Por Inmaculada Llorente Ortiz, professora do Colégio San José de Villafranca de los Barros, na Espanha.
Os “primeiros companheiros” começaram sua viagem em 1534, fazendo seus votos em Montmartre com a firme intenção de ajudar as almas. A experiência pessoal e espiritual de Santo Inácio de Loyola levou a um desejo excessivo de ajudar o próximo, não apenas em questões básicas, mas também nas espirituais. A redação dos seus conhecidos Exercícios Espirituais (EE. EE.) envolveu a transmissão de uma ferramenta básica de espiritualidade inaciana que ajuda as pessoas a encontrar a vontade de Deus em suas vidas e ordená-la em busca desse fim.
O contexto em que começaram os primeiros jesuítas, seu trabalho educacional e o contexto em que encontramos os educadores nos dias atuais diferem-se enormemente. Os meios que temos que utilizar na formação de pessoas “sólidas” em uma “sociedade líquida” como a atual fazem que a tarefa exija a nossa profissionalização, não só no campo da pedagogia, como também no acompanhamento e formação humana. O educador é a figura facilitadora desse processo de construção do projeto vital a serviço do Reino.
Perfil do educador inaciano
O perfil do educador inaciano deriva do perfil de quem realiza os Exercícios Espirituais. De acordo com esta comparação podemos desenhar o seguinte perfil do educador inaciano:
- O educador inaciano deve ter em mente que, na tarefa educativa, professor e estudante se beneficiam e devem aproveitar a relação que se estabelece entre eles. Santo Inácio viveu isso e percebeu que, comunicando o que recebeu, aumentava a sua própria vida interior.
- O trato com os alunos deve ser baseado em um relacionamento próximo e emocional. Essa relação é essencial para que a aprendizagem gerada passe para a ação. Para isso, é necessário produzir uma atitude de respeito. Da mesma forma, o educador deve dar ao aluno incentivo e força nos momentos de fraqueza. A relação, embora gere muita confiança, não é simétrica.

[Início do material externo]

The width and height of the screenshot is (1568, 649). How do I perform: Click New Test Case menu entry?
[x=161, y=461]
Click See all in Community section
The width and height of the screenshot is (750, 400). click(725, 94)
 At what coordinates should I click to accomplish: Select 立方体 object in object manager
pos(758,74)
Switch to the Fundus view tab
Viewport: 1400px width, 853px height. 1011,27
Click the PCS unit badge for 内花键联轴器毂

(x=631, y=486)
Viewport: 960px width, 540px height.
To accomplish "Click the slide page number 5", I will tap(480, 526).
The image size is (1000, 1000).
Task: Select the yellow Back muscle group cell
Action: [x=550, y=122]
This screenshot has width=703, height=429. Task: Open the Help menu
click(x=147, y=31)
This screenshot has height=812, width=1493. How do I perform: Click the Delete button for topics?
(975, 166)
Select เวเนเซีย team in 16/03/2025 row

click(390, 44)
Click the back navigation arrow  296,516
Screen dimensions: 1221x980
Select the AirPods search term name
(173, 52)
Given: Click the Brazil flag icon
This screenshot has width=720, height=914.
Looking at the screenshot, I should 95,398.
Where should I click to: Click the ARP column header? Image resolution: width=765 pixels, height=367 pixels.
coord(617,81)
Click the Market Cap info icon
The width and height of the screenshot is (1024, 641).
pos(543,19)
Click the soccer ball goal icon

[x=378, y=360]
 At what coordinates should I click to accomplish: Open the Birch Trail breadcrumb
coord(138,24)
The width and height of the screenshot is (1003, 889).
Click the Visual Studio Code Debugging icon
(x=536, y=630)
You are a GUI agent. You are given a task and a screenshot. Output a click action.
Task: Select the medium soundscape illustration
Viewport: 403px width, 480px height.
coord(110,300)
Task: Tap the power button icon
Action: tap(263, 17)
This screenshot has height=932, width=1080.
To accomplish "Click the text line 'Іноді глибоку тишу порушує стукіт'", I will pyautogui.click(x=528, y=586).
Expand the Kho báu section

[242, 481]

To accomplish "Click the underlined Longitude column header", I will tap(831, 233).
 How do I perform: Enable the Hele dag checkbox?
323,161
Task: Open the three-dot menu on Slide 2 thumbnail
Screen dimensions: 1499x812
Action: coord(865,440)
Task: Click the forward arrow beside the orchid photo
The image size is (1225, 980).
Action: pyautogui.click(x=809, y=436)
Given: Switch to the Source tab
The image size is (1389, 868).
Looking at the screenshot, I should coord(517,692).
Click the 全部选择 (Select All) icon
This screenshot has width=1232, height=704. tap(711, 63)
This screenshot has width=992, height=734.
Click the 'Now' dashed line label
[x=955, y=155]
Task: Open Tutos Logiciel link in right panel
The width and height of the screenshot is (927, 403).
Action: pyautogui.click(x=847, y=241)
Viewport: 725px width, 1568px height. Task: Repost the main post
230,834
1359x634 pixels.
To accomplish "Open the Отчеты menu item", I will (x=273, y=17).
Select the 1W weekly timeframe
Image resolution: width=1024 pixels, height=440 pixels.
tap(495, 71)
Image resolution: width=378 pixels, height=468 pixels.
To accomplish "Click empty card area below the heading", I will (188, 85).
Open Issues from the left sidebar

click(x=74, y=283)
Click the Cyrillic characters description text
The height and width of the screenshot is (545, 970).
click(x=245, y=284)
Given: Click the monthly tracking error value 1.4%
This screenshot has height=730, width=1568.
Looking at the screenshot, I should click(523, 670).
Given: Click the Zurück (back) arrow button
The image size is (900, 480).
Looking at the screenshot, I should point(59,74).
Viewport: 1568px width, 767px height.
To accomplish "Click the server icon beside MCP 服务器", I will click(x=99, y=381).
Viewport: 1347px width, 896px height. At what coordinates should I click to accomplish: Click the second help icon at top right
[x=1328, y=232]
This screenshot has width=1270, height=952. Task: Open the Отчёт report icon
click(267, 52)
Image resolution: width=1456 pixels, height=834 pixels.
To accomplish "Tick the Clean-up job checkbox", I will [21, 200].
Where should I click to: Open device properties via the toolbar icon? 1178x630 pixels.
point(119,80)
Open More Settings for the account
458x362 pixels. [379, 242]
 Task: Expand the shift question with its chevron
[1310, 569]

O educador deve ouvir e falar de tal maneira que o aluno se sinta bem-vindo e acompanhado. Há de se respeitar, em todos os momentos, a personalidade e a dignidade do aluno.
- O educador tem que dar atenção individualizada ao aluno. É necessário se adaptar à sua pessoa e ver a sua psicologia. O educador dá “maneira e ordem” em função do aluno. Depende dessa adaptação e habilidade do educador. Essa adaptação e habilidade do educador depende, em parte, do êxito da experiência educativa. O educador deve acompanhar o aluno, esclarecê-lo, dar a ele o que ele pode assimilar.
- Ao orientar o aluno, o educador deve ser neutro, e não diretivo. Deve fornecer aspectos para que ele reflita sobre a sua experiência, com respeito e atitude de diálogo. Deve incentivar o trabalho interior e pessoal do aluno. É necessário também para isso que o próprio educador esteja ciente de sua própria experiência, atitudes e opiniões.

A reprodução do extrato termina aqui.